Dans la mesure où ces enregistrements ont été réalisés de manière clandestine, sans que les personnes enregistrées en aient été informées, peuvent-ils être produits en justice ?
Jusqu’en décembre 2023, la position de la Cour de cassation était constante : des preuves obtenues de manière déloyale ou illicite devaient automatiquement être écartées par le juge.
Or, dans un arrêt remarqué du 22 décembre 2023, la Cour a opéré un revirement de jurisprudence en considérant que certaines de ces preuves pouvaient être considérées comme recevables.
Il convient de noter, toutefois, que les conditions posées par la Cour de cassation sont très strictes :
La preuve doit être indispensable pour prouver un fait, ce qui signifie qu’il n’y a pas d’autres moyens de preuve possibles.
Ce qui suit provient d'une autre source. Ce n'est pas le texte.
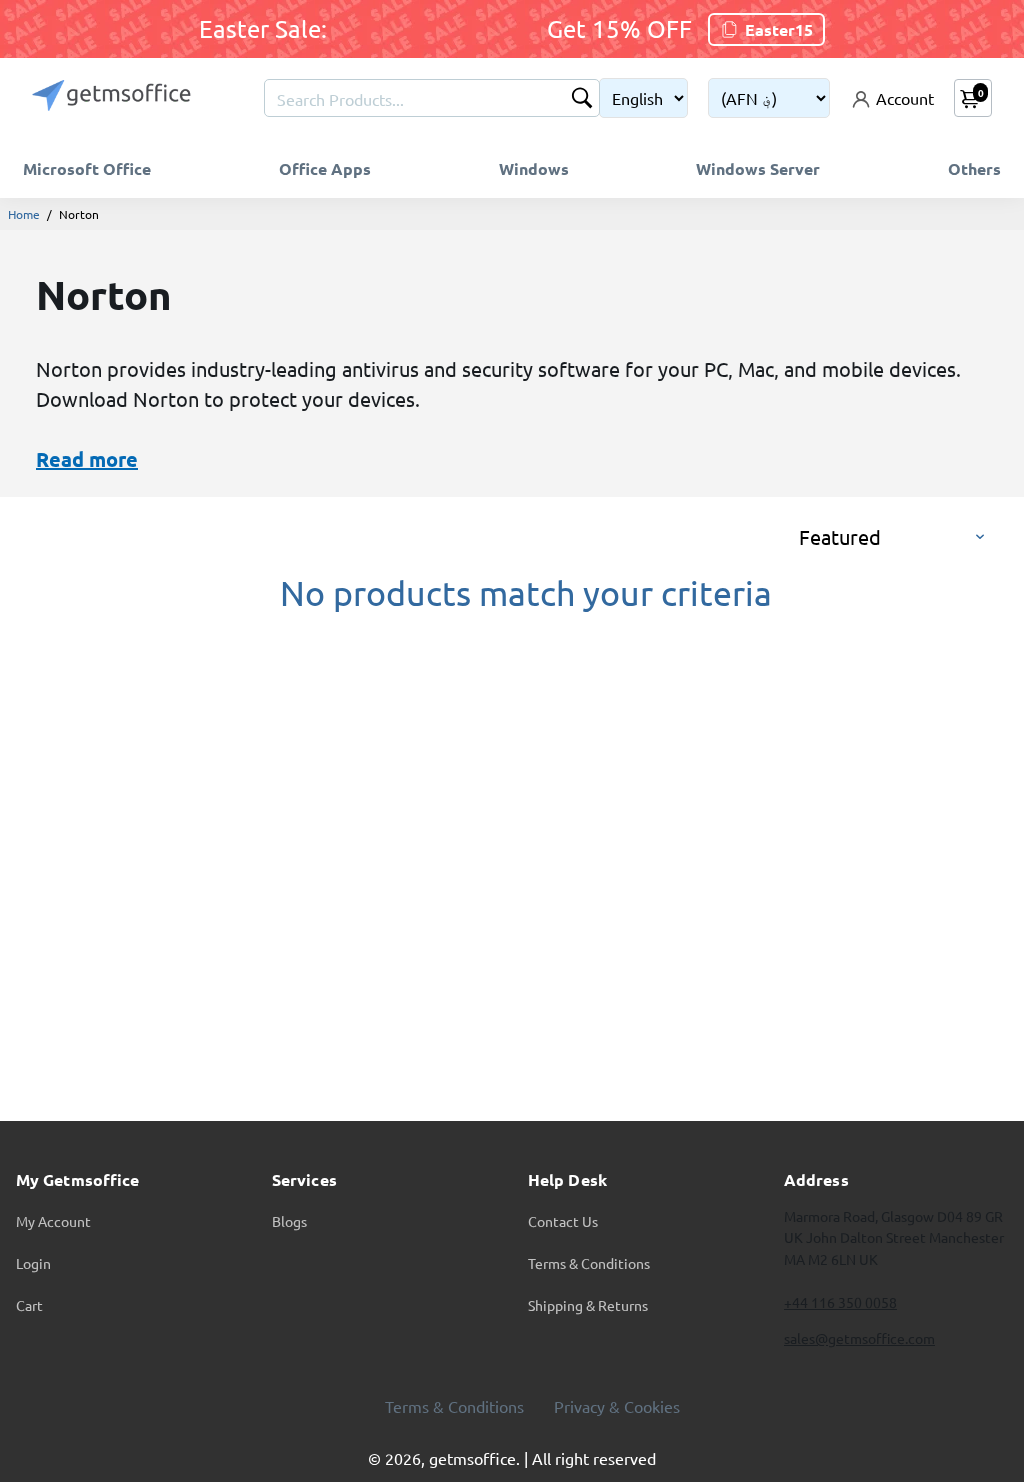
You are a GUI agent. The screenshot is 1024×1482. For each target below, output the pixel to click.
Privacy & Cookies (617, 1406)
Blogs (289, 1221)
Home (24, 214)
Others (974, 168)
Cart (29, 1305)
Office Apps (325, 168)
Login (33, 1263)
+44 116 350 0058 (840, 1302)
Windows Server (758, 168)
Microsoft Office (87, 168)
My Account (53, 1221)
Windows (534, 168)
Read (60, 459)
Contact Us (563, 1221)
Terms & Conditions (589, 1263)
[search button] (582, 99)
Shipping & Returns (588, 1305)
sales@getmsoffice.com (859, 1338)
Exemple : l’enregistrement illicite de vidéosurveillance faisant apparaître un salarié en train de voler du matériel ou de boire de l’alcool sur son lieu de travail est écarté, si les vols ont déjà été démontrés par un audit de l’entreprise ou si l’alcool a été trouvé grâce à des fouilles.
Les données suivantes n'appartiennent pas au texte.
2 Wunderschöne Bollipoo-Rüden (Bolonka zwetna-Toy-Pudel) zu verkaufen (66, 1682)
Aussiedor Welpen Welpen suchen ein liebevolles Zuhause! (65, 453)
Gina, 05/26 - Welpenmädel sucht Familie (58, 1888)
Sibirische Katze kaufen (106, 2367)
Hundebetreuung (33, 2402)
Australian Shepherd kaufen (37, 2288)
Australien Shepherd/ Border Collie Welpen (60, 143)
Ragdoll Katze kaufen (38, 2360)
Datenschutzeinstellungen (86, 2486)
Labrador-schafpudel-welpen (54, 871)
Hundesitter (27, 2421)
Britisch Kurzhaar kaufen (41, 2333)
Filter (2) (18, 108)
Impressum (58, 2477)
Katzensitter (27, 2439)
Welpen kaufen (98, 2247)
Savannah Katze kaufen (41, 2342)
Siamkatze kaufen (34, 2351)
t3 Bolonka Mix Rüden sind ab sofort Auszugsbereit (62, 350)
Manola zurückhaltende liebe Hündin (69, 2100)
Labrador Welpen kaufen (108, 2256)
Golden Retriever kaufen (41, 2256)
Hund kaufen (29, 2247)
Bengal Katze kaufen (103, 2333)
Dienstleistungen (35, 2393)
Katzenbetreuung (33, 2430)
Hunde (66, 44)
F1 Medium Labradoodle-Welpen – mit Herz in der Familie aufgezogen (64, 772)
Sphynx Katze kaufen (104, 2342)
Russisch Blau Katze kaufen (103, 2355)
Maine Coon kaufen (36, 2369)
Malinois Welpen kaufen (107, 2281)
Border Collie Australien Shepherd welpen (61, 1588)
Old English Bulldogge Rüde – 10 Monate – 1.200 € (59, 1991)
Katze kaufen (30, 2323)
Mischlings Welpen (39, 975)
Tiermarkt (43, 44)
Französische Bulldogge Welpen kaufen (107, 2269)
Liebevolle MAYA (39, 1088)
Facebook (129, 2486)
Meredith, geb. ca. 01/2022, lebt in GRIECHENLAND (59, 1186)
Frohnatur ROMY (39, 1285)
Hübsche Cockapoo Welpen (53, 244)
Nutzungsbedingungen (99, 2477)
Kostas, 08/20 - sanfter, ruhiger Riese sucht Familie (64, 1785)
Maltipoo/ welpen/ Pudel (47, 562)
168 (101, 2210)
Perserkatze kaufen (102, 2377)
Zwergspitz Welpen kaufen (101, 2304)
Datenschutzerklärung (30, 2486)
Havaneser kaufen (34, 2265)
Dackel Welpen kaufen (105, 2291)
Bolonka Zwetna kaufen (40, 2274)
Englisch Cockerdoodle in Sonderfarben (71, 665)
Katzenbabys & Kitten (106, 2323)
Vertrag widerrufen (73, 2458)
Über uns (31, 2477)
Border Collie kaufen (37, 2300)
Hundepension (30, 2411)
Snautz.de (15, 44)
L’atteinte à la vie privée doit poursuivre un but légitime, comme la protection de la clientèle de l’entreprise, et être proportionnée (seuls les extraits pertinents de l’enregistrement doivent être produits).
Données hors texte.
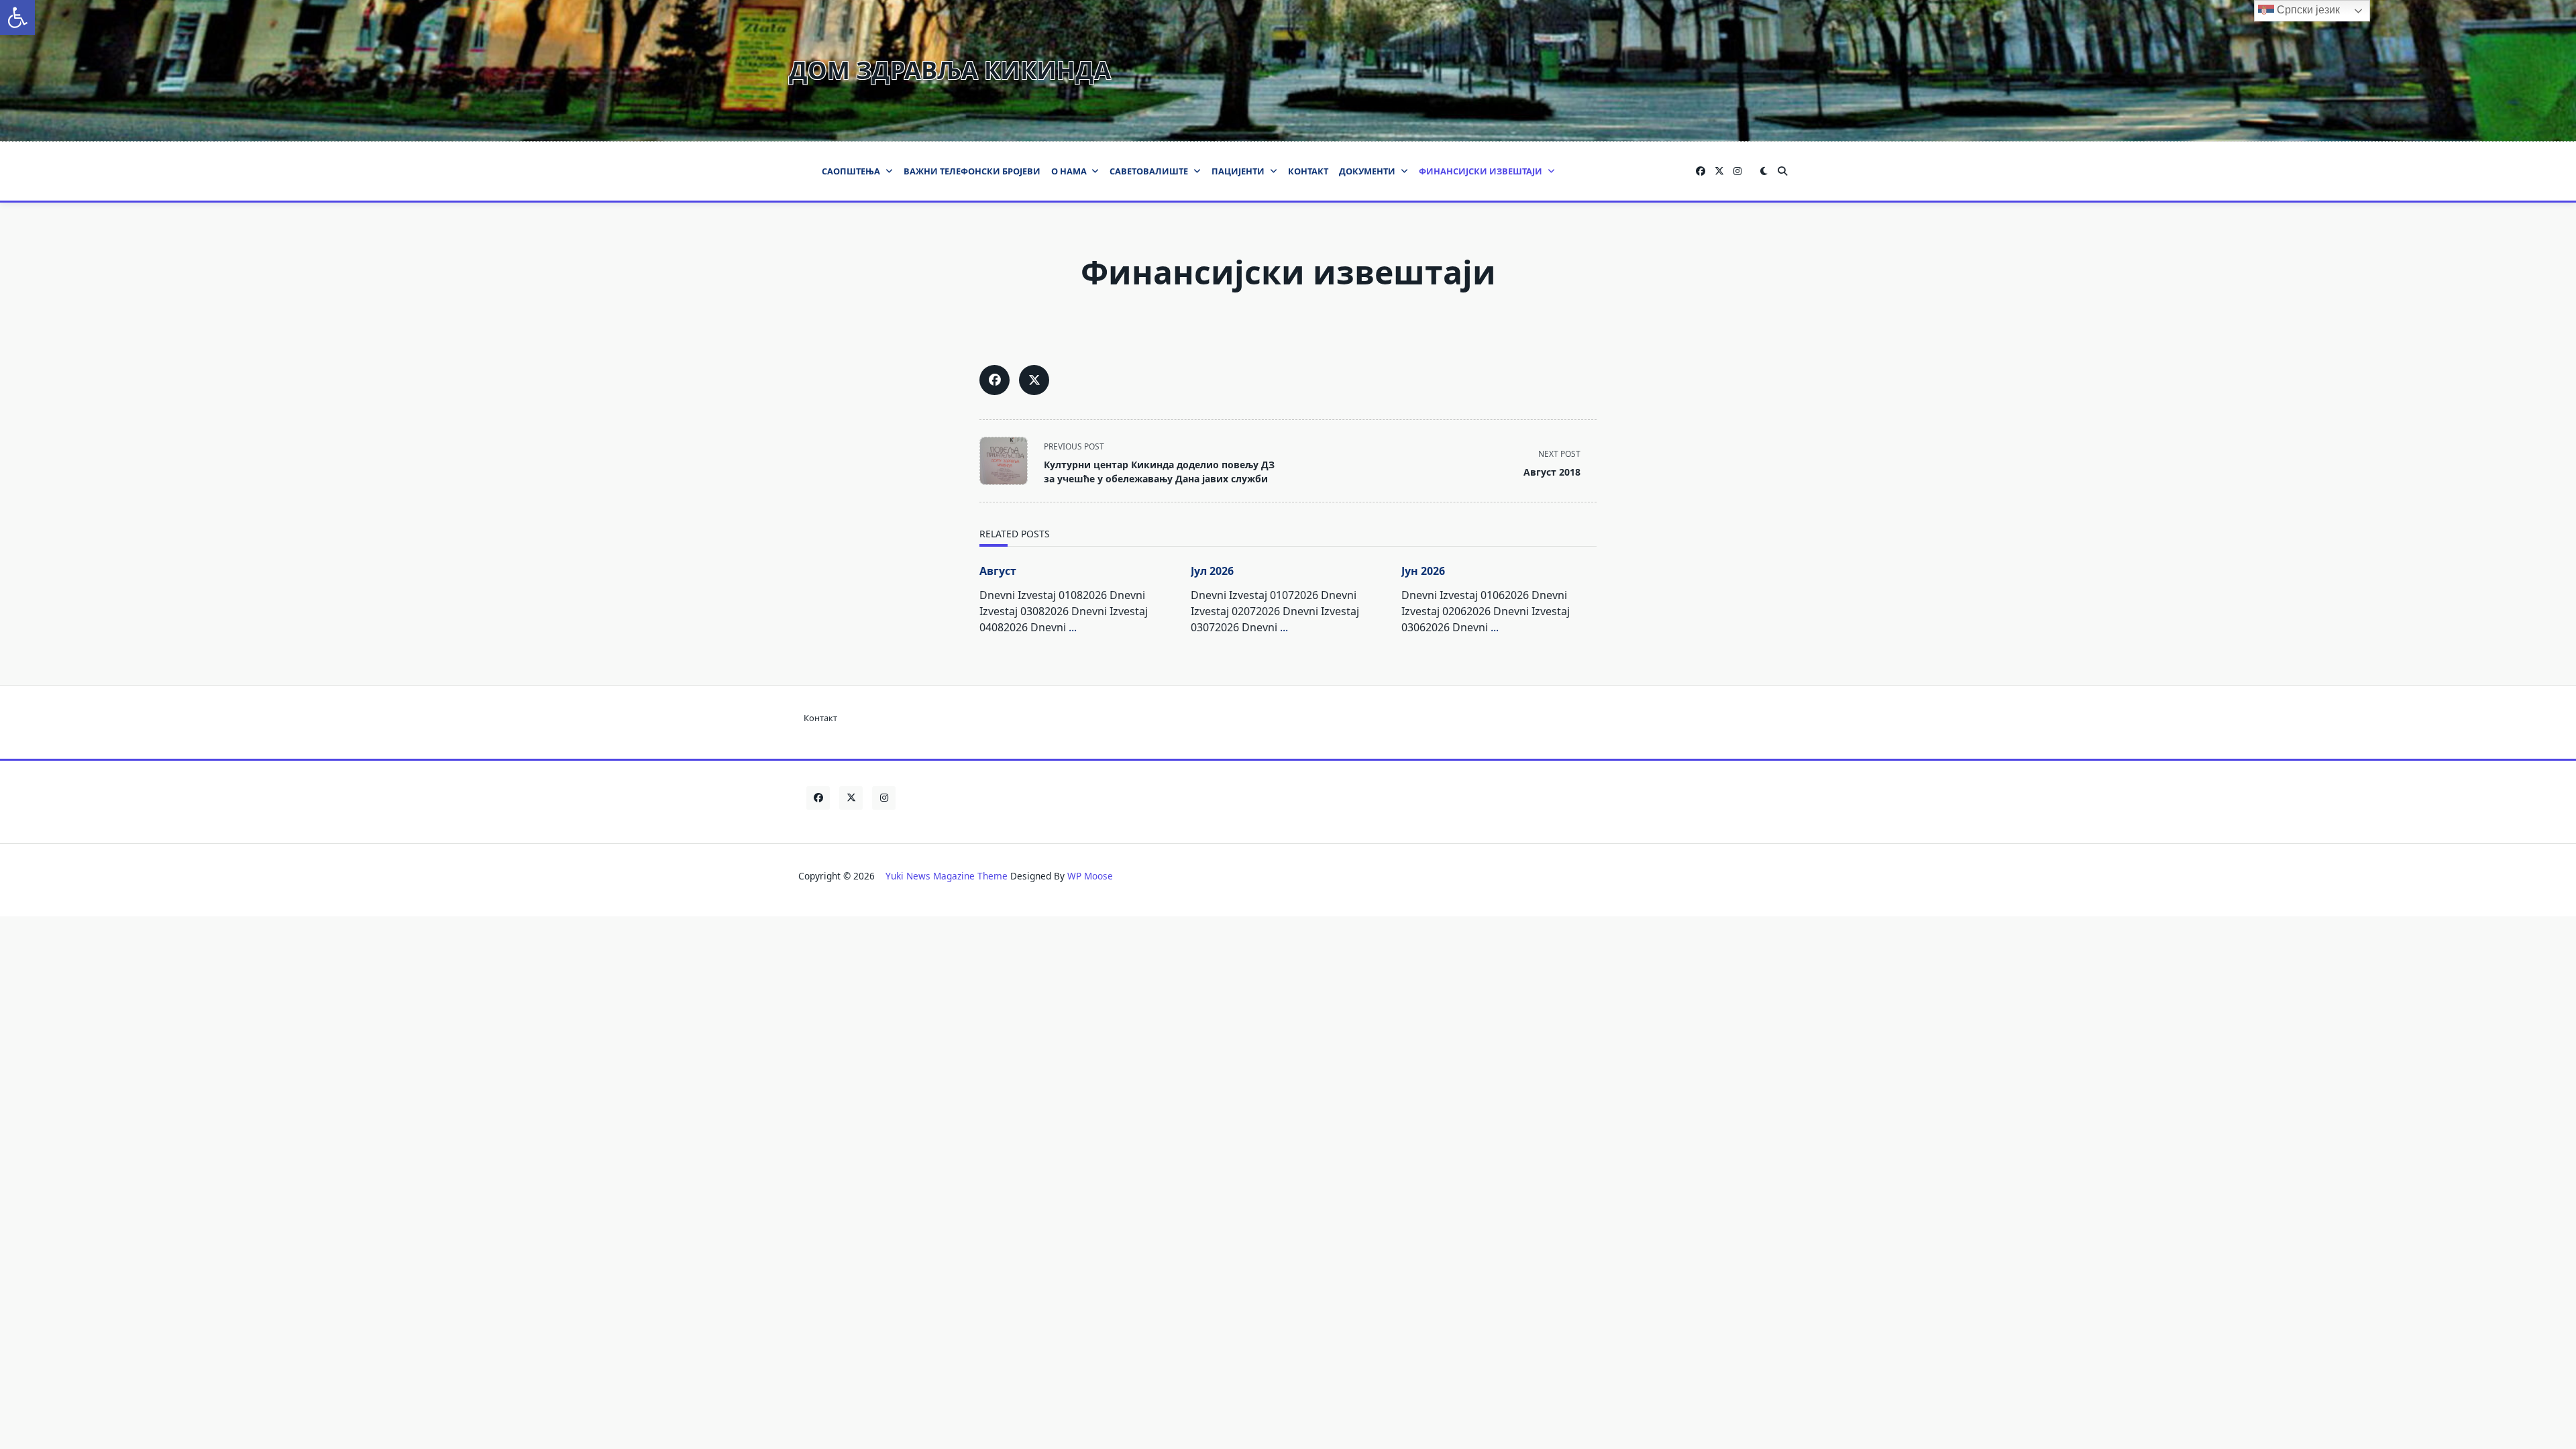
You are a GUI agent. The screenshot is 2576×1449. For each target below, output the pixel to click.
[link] (17, 17)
La nouvelle position adoptée par la jurisprudence, en ce qu’elle ne rend plus automatiquement irrecevable une preuve du fait de son caractère clandestin, est une avancée certaine dans le droit de la preuve.
Sa mise en œuvre, et notamment le contrôle qui sera opéré au cas par cas par le juge, et les conditions exigeantes qui ont été posées laissent néanmoins à penser que les preuves obtenues de manière illégale ne seront que rarement recevables, comme en témoigne un arrêt rendu en janvier 2024 par la Cour de cassation.
Il reste donc toujours préférable et conseillé de privilégier les preuves obtenues loyalement !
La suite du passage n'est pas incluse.